Could the whole of the data below be written out verbatim?

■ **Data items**
+ + + +
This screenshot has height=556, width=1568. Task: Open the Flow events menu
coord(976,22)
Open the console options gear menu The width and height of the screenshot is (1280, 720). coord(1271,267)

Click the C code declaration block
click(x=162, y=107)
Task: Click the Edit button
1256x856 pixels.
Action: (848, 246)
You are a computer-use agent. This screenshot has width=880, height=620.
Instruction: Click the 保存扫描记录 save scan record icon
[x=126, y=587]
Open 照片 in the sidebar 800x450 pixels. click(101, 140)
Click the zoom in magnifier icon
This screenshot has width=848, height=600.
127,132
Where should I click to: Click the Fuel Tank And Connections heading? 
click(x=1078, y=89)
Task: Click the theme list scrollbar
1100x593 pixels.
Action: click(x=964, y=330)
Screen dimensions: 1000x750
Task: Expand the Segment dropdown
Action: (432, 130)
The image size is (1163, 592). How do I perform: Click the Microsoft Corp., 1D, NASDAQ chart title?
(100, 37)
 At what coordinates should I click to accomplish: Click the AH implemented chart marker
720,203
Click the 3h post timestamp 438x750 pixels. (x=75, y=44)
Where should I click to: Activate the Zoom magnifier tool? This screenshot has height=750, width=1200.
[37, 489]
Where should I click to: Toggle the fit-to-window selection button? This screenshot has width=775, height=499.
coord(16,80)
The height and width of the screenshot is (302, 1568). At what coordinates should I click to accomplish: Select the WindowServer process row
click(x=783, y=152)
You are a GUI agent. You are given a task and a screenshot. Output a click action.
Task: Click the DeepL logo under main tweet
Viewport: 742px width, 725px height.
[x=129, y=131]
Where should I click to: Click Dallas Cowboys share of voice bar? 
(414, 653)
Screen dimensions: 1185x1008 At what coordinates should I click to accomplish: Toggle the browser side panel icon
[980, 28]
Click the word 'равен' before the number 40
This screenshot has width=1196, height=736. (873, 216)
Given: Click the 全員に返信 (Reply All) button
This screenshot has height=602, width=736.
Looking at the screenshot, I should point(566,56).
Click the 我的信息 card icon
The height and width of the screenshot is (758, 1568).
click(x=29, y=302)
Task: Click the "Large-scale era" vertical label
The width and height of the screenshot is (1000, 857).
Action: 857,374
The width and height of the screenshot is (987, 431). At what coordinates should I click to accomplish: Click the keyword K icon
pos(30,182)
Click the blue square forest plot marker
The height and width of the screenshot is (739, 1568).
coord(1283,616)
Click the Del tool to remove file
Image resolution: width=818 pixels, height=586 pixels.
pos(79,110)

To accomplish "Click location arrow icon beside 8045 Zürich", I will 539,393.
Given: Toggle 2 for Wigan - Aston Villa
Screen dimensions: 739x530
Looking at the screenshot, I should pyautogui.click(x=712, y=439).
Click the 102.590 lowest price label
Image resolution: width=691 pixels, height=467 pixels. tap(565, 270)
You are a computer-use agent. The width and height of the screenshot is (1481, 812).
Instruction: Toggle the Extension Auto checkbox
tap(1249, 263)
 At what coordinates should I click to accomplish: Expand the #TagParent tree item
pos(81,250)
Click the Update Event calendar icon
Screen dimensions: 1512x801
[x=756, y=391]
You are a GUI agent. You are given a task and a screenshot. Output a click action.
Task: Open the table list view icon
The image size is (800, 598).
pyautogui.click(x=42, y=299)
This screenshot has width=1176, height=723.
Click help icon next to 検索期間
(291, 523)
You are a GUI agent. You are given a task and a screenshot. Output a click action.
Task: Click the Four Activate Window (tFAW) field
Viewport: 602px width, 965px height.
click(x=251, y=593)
+ + + +
■ **Answer to this problem**
This screenshot has height=556, width=1568. Task: Open the Flow events menu
coord(976,22)
Open the console options gear menu The width and height of the screenshot is (1280, 720). coord(1271,267)

Click the C code declaration block
click(x=162, y=107)
Task: Click the Edit button
1256x856 pixels.
Action: (848, 246)
You are a computer-use agent. This screenshot has width=880, height=620.
Instruction: Click the 保存扫描记录 save scan record icon
[x=126, y=587]
Open 照片 in the sidebar 800x450 pixels. click(101, 140)
Click the zoom in magnifier icon
This screenshot has width=848, height=600.
127,132
Where should I click to: Click the Fuel Tank And Connections heading? 
click(x=1078, y=89)
Task: Click the theme list scrollbar
1100x593 pixels.
Action: click(x=964, y=330)
Screen dimensions: 1000x750
Task: Expand the Segment dropdown
Action: (432, 130)
The image size is (1163, 592). How do I perform: Click the Microsoft Corp., 1D, NASDAQ chart title?
(100, 37)
 At what coordinates should I click to accomplish: Click the AH implemented chart marker
720,203
Click the 3h post timestamp 438x750 pixels. (x=75, y=44)
Where should I click to: Activate the Zoom magnifier tool? This screenshot has height=750, width=1200.
[37, 489]
Where should I click to: Toggle the fit-to-window selection button? This screenshot has width=775, height=499.
coord(16,80)
The height and width of the screenshot is (302, 1568). At what coordinates should I click to accomplish: Select the WindowServer process row
click(x=783, y=152)
You are a GUI agent. You are given a task and a screenshot. Output a click action.
Task: Click the DeepL logo under main tweet
Viewport: 742px width, 725px height.
[x=129, y=131]
Where should I click to: Click Dallas Cowboys share of voice bar? 
(414, 653)
Screen dimensions: 1185x1008 At what coordinates should I click to accomplish: Toggle the browser side panel icon
[980, 28]
Click the word 'равен' before the number 40
This screenshot has width=1196, height=736. (873, 216)
Given: Click the 全員に返信 (Reply All) button
This screenshot has height=602, width=736.
Looking at the screenshot, I should point(566,56).
Click the 我的信息 card icon
The height and width of the screenshot is (758, 1568).
click(x=29, y=302)
Task: Click the "Large-scale era" vertical label
The width and height of the screenshot is (1000, 857).
Action: 857,374
The width and height of the screenshot is (987, 431). At what coordinates should I click to accomplish: Click the keyword K icon
pos(30,182)
Click the blue square forest plot marker
The height and width of the screenshot is (739, 1568).
coord(1283,616)
Click the Del tool to remove file
Image resolution: width=818 pixels, height=586 pixels.
pos(79,110)

To accomplish "Click location arrow icon beside 8045 Zürich", I will 539,393.
Given: Toggle 2 for Wigan - Aston Villa
Screen dimensions: 739x530
Looking at the screenshot, I should pyautogui.click(x=712, y=439).
Click the 102.590 lowest price label
Image resolution: width=691 pixels, height=467 pixels. tap(565, 270)
You are a computer-use agent. The width and height of the screenshot is (1481, 812).
Instruction: Toggle the Extension Auto checkbox
tap(1249, 263)
 At what coordinates should I click to accomplish: Expand the #TagParent tree item
pos(81,250)
Click the Update Event calendar icon
Screen dimensions: 1512x801
[x=756, y=391]
You are a GUI agent. You are given a task and a screenshot. Output a click action.
Task: Open the table list view icon
The image size is (800, 598).
pyautogui.click(x=42, y=299)
This screenshot has width=1176, height=723.
Click help icon next to 検索期間
(291, 523)
You are a GUI agent. You are given a task and a screenshot. Output a click action.
Task: Click the Four Activate Window (tFAW) field
Viewport: 602px width, 965px height.
click(x=251, y=593)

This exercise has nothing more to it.